SQLServerCentral Article

RegEx for DBAs

,

I was introduced to Regular Expressions or RegEx when I was wearing my non-DBA hat in a content management consultancy.  I had two specific projects that involved parsing and extracting content from HTML, XML and MS Word documents then converting them into content fragments within a content management system.

Of course I could have achieved the same ends using  the ECMA script equivalent of LIKE, PATINDEX, CHARINDEX, SUBSTRING and REPLACE but RegEx offered a number of advantages: 

  • A rich and varied means of pattern matching strings albeit with a steep learning curve
  • Wild card replace functionality
  • The ability to split strings and handle the individual elements separately
  • A simpler, less error prone means of parsing those strings.

For much of my time as a DBA the traditional string handling functions have been more than adequate for what I needed to do so my RegEx skills have been rusting quietly for 6 years.

With the advent of a big data warehousing project RegEx suddenly leapt back to the fore as a useful skill to have. If I can liken the SQL functions mentioned earlier to a Ford Focus diesel estate then RegEx is an all-options checked Audi A7 3.0TDI. It is possible to drive the Audi and get 50+ mpg but if you make full use of its capabilities you will see it dip below 30mpg.  The same applies to RegEx.  You can produce RegEx that is fairly efficient, but it is also possible to write expressions that are extremely expensive to run.

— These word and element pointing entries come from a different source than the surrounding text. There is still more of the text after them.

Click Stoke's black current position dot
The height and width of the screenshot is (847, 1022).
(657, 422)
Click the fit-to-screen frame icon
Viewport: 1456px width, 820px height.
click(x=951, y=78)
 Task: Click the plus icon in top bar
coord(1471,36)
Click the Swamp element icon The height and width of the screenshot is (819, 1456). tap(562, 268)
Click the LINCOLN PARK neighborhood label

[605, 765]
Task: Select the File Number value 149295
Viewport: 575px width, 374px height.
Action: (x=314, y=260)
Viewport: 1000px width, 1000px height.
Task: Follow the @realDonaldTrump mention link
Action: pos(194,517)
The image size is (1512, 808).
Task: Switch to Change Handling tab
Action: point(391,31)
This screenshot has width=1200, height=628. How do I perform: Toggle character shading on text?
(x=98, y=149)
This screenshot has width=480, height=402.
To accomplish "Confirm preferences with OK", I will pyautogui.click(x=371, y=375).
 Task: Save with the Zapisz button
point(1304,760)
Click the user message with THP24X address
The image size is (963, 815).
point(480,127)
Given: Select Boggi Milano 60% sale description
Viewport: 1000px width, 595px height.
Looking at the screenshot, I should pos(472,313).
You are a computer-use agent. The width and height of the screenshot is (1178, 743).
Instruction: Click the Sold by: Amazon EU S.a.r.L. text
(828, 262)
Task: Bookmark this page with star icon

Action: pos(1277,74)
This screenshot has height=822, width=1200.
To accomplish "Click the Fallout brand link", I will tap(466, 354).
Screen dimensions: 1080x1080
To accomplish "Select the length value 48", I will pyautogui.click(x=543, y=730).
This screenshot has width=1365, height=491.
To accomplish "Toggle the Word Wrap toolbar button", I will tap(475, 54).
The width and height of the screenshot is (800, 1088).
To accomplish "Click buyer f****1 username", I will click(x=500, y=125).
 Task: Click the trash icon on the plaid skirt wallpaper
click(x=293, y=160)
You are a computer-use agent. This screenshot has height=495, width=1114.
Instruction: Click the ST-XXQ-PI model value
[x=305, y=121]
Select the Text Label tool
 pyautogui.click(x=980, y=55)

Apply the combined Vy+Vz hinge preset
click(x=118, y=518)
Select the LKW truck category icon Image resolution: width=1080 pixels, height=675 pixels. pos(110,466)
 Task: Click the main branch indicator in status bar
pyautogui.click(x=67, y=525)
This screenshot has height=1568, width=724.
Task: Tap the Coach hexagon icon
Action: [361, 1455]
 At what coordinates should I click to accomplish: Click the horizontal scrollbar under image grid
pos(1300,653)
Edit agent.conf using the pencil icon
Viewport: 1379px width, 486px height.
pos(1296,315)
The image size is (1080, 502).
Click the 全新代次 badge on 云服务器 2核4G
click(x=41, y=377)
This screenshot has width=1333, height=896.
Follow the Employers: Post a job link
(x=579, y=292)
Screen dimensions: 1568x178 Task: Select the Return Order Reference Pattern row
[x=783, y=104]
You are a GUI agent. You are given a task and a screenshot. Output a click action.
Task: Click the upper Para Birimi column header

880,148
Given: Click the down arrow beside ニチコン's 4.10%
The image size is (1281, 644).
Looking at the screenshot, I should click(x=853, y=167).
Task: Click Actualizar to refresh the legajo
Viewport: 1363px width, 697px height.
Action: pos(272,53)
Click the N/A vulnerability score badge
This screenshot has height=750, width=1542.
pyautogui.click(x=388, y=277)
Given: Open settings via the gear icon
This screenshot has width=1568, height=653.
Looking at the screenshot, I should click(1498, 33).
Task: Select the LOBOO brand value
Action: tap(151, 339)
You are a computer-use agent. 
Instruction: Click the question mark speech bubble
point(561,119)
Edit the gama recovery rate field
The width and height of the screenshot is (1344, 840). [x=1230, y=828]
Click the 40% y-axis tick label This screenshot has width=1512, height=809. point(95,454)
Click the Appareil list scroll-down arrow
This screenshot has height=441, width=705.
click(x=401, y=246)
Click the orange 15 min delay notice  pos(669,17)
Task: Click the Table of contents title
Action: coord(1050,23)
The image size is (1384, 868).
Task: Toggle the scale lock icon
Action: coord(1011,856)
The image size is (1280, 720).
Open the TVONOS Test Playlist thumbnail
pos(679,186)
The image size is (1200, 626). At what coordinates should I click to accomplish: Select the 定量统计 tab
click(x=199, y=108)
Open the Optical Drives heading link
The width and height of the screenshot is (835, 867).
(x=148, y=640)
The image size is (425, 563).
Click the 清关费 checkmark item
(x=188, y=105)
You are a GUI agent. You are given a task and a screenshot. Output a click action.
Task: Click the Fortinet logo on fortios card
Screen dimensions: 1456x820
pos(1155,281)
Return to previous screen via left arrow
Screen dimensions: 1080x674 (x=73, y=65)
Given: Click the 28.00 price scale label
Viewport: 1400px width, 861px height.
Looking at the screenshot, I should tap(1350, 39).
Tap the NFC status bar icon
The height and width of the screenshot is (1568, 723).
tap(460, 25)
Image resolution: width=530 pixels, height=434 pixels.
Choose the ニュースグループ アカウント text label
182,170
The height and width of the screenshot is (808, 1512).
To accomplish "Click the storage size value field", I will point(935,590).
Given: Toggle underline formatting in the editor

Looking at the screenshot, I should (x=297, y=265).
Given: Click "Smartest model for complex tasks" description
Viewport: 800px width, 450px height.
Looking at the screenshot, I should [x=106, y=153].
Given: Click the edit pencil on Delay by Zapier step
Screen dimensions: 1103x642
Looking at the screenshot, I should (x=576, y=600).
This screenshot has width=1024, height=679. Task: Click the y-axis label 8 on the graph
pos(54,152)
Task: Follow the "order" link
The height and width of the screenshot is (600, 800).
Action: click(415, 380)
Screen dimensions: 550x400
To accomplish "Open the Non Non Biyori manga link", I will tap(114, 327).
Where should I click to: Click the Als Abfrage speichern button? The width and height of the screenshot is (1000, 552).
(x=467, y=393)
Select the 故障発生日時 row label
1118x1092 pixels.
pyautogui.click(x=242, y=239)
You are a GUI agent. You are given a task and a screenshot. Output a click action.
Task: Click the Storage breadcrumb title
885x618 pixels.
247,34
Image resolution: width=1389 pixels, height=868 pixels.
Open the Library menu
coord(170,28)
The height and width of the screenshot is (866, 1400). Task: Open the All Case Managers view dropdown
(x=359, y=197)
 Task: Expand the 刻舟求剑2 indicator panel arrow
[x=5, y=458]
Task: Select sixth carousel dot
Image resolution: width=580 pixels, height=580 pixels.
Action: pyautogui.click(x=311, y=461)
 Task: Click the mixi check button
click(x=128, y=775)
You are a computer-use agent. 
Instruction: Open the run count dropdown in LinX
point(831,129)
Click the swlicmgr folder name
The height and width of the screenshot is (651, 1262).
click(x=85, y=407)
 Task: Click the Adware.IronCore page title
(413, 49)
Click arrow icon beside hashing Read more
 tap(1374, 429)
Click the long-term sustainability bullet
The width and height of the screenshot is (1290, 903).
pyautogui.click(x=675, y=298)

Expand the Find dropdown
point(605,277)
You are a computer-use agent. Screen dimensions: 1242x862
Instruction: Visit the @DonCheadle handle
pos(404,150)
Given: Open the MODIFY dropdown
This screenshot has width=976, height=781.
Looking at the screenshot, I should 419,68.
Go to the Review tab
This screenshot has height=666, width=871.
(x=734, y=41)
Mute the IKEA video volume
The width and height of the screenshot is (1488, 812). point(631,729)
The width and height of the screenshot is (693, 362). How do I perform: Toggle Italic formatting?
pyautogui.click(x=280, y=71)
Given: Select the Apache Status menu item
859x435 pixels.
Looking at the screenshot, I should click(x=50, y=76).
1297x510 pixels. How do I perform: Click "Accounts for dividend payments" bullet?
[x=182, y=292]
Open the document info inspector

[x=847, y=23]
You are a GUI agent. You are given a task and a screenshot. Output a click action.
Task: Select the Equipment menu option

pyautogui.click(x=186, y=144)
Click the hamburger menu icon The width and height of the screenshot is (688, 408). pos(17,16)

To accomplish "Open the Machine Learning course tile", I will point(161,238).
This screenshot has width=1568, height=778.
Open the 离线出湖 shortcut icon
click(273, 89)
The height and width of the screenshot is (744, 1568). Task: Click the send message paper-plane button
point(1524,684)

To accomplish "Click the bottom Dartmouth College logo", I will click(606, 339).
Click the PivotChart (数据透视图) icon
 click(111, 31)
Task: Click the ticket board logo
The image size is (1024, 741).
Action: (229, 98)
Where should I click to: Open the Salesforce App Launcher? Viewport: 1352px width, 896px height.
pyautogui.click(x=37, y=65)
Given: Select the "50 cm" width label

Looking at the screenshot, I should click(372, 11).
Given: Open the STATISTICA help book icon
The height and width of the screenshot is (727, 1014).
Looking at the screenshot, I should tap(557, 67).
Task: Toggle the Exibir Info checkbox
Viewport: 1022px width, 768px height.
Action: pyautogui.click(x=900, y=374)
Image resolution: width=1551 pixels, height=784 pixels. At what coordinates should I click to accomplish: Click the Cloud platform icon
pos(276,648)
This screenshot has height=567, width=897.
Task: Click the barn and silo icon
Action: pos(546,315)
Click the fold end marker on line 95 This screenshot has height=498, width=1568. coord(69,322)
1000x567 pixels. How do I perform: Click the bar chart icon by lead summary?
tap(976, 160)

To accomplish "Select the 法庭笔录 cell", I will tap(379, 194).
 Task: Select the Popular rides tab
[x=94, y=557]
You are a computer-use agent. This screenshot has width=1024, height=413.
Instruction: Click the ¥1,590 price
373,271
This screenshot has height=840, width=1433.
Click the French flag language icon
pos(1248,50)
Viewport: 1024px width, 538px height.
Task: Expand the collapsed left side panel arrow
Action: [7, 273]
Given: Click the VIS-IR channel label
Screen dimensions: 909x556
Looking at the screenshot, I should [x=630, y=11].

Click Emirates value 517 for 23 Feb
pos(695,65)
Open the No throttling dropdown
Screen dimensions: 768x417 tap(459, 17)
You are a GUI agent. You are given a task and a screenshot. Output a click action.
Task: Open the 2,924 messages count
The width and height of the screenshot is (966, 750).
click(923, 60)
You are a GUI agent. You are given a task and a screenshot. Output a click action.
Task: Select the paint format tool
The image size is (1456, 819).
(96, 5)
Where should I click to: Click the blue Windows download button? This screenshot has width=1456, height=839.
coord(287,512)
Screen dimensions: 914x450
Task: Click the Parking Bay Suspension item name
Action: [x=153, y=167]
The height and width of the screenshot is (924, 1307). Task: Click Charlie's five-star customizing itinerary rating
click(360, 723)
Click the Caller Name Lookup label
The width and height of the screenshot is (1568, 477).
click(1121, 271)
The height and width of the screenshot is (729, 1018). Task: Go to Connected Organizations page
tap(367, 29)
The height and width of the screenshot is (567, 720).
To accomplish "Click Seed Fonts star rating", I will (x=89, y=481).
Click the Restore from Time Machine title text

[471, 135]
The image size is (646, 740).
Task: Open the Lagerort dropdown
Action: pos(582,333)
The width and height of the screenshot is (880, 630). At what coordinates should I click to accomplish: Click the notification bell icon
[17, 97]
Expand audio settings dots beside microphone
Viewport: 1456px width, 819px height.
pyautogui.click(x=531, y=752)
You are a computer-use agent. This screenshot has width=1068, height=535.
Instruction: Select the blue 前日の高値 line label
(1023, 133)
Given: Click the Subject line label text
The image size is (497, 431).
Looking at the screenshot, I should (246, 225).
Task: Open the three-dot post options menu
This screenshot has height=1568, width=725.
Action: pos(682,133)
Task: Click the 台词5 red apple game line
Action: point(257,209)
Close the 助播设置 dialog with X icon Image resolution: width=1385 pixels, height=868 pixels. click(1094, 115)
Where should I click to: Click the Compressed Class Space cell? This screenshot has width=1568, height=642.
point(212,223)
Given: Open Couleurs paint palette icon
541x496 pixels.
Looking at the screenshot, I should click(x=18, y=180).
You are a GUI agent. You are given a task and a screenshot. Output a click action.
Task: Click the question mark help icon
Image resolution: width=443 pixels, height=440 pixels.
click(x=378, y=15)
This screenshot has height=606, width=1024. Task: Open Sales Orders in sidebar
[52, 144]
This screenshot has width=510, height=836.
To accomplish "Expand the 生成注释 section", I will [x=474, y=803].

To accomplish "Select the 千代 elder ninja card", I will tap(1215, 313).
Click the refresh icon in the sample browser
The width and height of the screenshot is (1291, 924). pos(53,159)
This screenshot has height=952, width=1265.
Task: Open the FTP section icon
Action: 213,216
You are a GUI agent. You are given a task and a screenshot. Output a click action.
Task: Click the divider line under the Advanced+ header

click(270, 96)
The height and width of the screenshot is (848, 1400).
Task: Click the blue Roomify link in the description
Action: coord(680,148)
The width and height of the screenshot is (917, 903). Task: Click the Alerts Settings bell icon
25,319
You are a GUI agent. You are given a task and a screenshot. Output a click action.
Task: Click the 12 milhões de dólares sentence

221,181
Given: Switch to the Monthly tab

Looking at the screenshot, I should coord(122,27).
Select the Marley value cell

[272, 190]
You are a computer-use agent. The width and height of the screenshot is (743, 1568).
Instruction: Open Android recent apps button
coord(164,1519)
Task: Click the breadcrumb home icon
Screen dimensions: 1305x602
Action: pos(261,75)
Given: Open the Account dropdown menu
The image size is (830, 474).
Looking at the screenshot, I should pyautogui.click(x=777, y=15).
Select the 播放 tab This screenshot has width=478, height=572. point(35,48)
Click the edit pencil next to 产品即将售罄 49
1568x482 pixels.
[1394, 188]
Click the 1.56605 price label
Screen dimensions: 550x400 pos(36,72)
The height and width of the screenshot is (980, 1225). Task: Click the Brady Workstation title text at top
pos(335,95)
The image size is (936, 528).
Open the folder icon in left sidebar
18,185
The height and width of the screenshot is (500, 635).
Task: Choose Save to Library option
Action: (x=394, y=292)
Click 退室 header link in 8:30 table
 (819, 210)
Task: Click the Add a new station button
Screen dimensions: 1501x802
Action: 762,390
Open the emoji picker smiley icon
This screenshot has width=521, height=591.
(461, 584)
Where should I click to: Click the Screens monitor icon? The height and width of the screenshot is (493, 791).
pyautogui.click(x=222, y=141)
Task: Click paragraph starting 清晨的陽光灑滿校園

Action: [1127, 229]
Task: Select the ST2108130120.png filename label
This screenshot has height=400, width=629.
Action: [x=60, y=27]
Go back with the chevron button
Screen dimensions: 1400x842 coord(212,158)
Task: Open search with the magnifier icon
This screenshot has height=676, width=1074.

Nevertheless I've often wished SQL Server had RegEx functions so when SQL2005 introduced CLR functions that was on top of my list of additions to my SQL toolbelt.

SQL# and AdventureWorks

Solomon Rutzky put together an incredibly useful toolkit of CLR functions known as SQL# and several RegEx functions are included in that toolkit.

The toolkit has a community edition that is free and a commercial offering that has additional functionality.  It is distributed as a SQL file that you simply run in the database in which you wish to implement the toolkit.

There is also a well written manual for the SQL# toolkit with examples that act as a good primer to help you get started with RegEx.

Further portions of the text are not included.